Limitations & Future Work

  • The paper primarily evaluates mathematical reasoning (GSM8K, MATH, SVAMP, ASDiv, Minerva Math, Olympiad Bench, MMLU STEM); whether it is equally effective in code reasoning, tool use, open-ended planning, etc., remains to be verified.
  • Expert-Amateur pairing depends on an appropriate capability gap. A gap too small leads to insufficient contrastive signals, while a negative gap might mislead the Expert. Automatic Amateur selection or dynamic pairing are key future directions.
  • both \(\alpha\) masking and \(\beta\) filtering are additional hyperparameters; although the paper provides defaults (\(\alpha=0.2\), \(\beta=0.4\)), different tasks and model families may require re-tuning.
  • The experiments cover small to medium-scale open-source models; scalability to larger closed-source or stronger reasoning models has not yet been proven.
  • vs rejection SFT / RFT: SFT relies on complete trajectories and answer verification. LightReasoner uses distribution discrepancies of short prefixes for supervision, offering lower costs and no reliance on ground-truth, though it requires access to logits of both models.
  • vs Contrastive Decoding: CD runs both Expert and Amateur at inference time.

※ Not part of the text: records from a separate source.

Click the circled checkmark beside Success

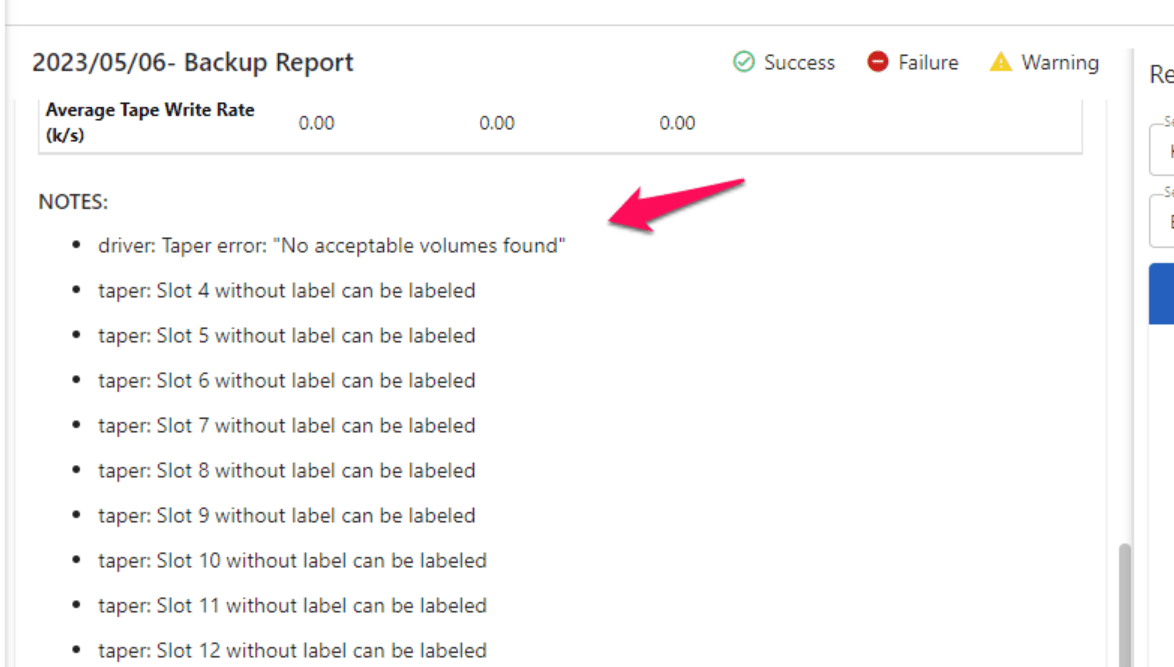click(743, 62)
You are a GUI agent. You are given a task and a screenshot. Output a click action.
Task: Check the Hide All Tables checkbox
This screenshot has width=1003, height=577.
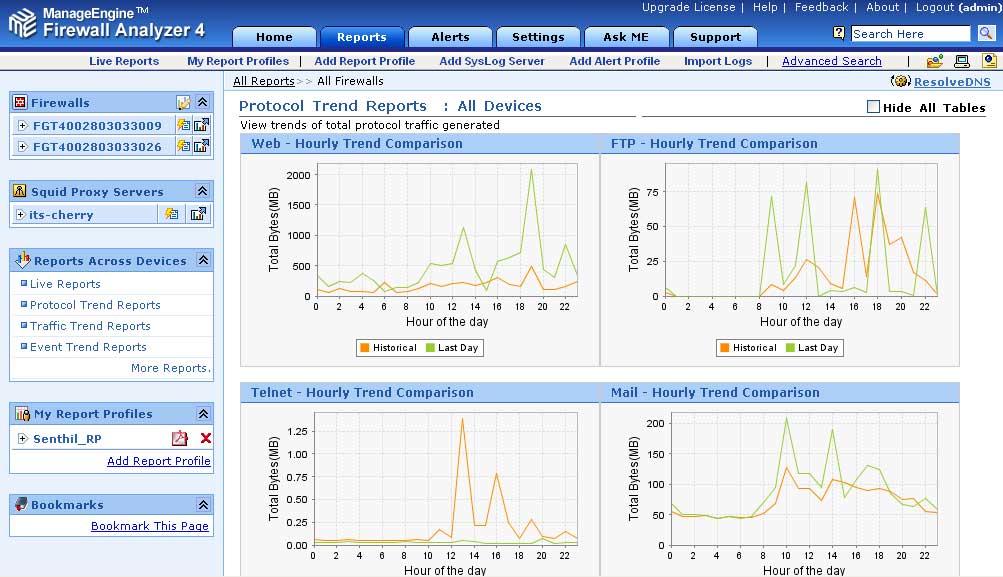pos(874,107)
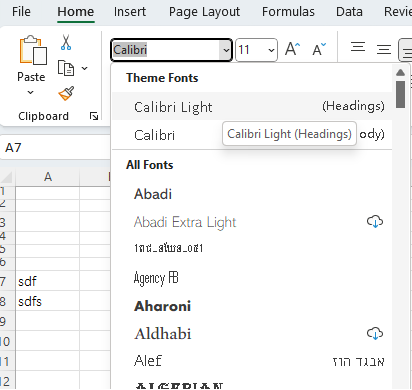The image size is (412, 390).
Task: Download the Aldhabi font via cloud icon
Action: 375,333
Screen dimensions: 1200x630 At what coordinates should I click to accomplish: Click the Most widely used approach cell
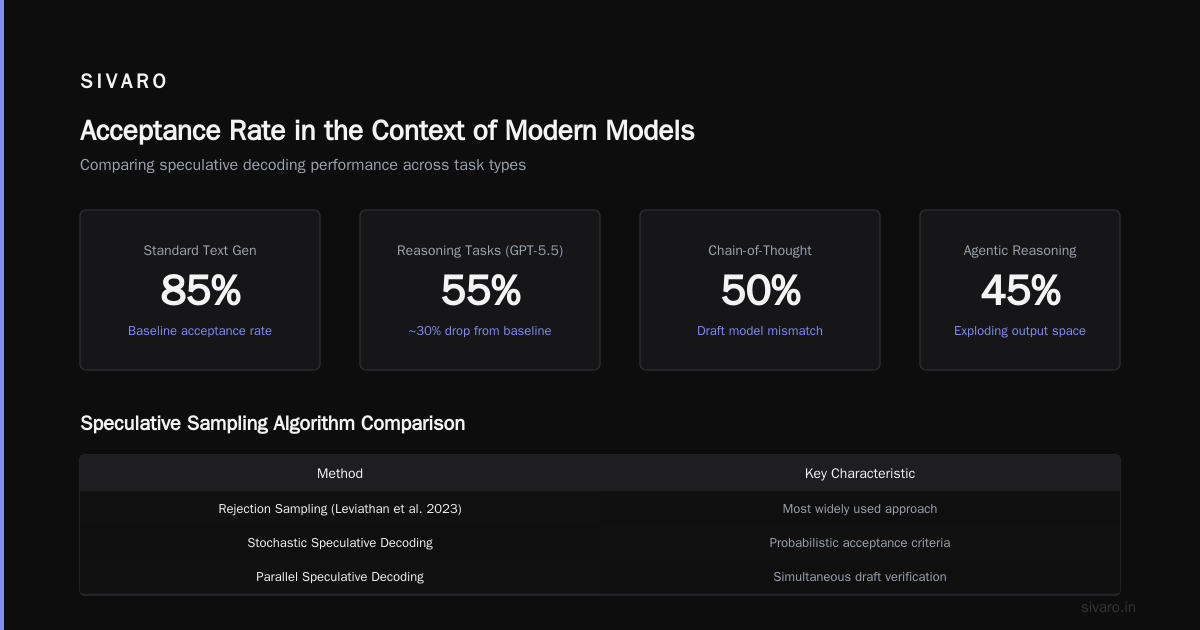[x=860, y=509]
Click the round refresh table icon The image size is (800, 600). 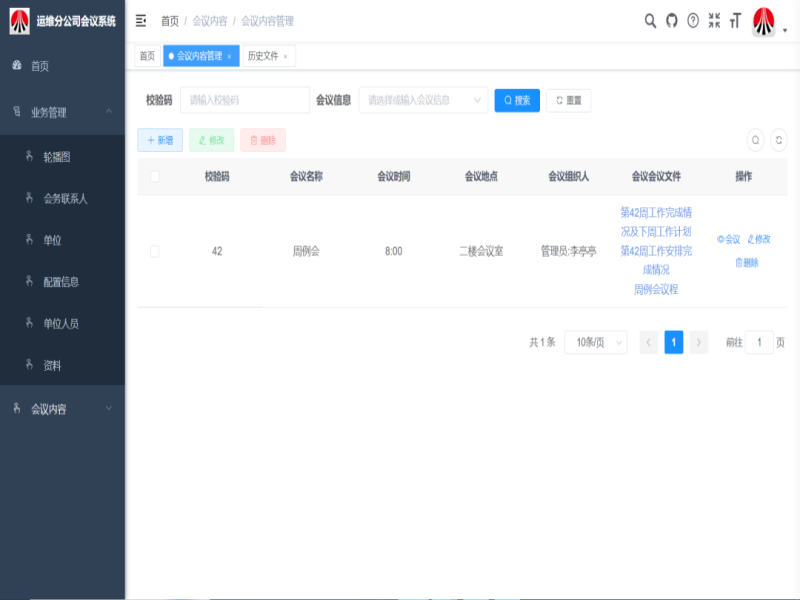coord(778,141)
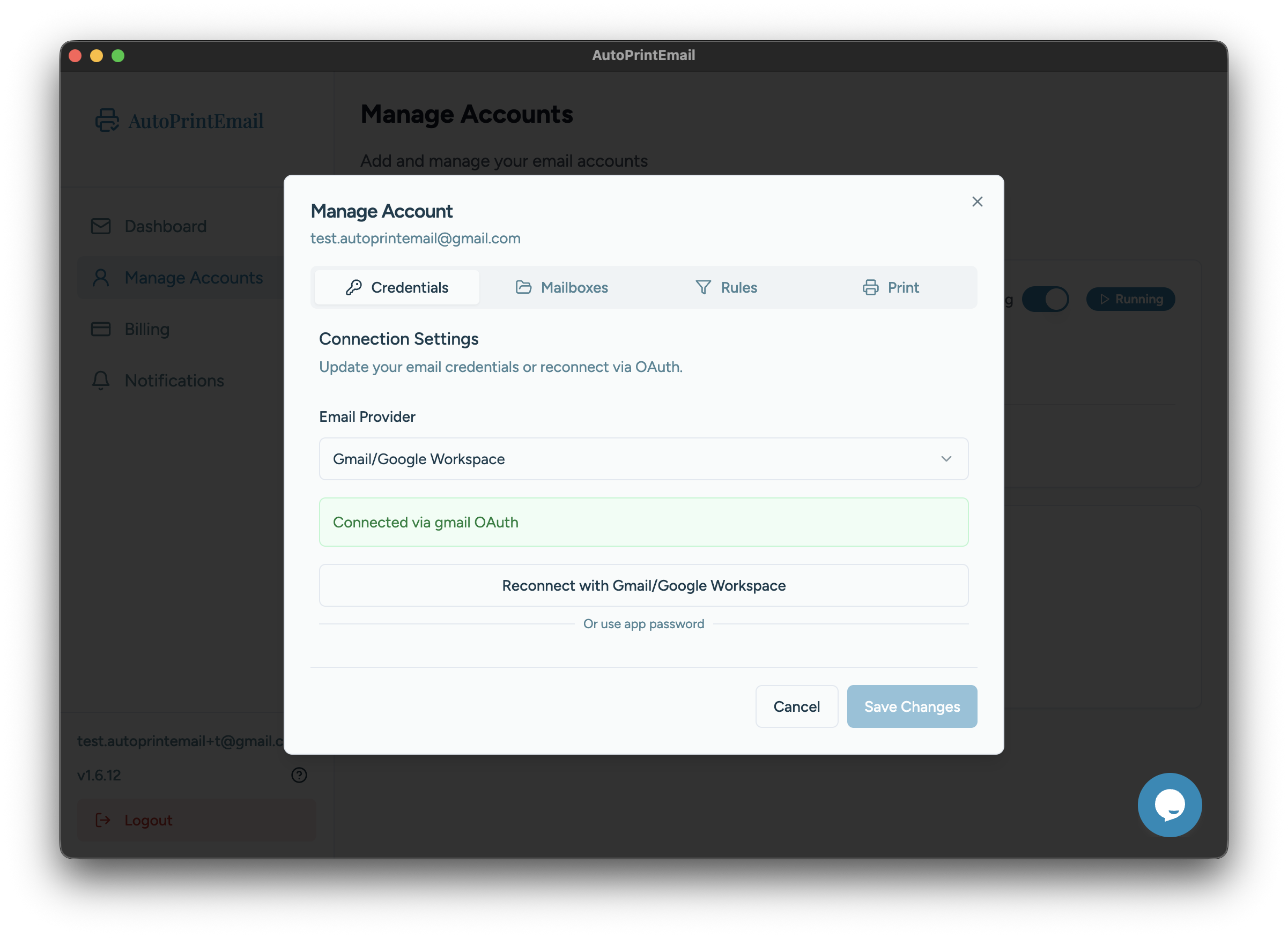Viewport: 1288px width, 938px height.
Task: Click the Billing card icon
Action: coord(101,329)
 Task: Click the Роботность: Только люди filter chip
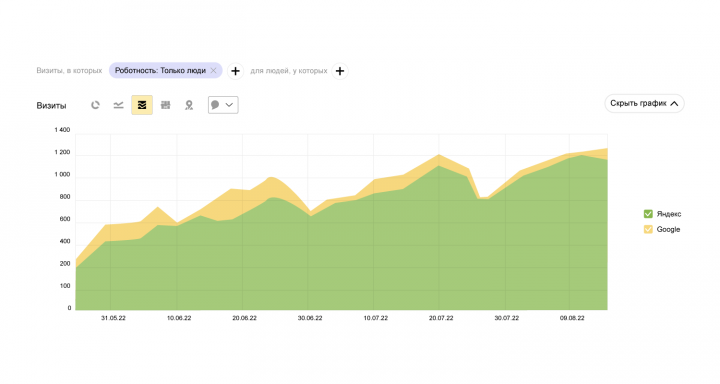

This paper distills the contrastive signal into the Expert, avoiding dual-model overhead during inference but requiring extra sampling and distribution calculation before training.
  • vs RHO-1 / selective token training: Methods like RHO-1 focus on token learning value. LightReasoner differs by defining token value based on the domain capability gap between models of the same family, without needing an external reference scorer.
  • Insights for follow-up work: Expert-Amateur KL could be used as a general "learning value probe" for localized supervision construction in code repair, tool planning, or multimodal reasoning.

Rating

  • Novelty: ⭐⭐⭐⭐⭐ Using weak model failure modes to inversely enhance strong models is a highly distinctive perspective.
  • Experimental Thoroughness: ⭐⭐⭐⭐ Covers 5 Experts and 7 math benchmarks with clear ablations, though cross-domain verification is lacking.
  • Writing Quality: ⭐⭐⭐⭐ Method motivation and efficiency arguments are clear, though some tables in the cached text are densely formatted.
  • Value: ⭐⭐⭐⭐⭐ Direct reference value for efficient reasoning fine-tuning, label-scarce scenarios, and selective training.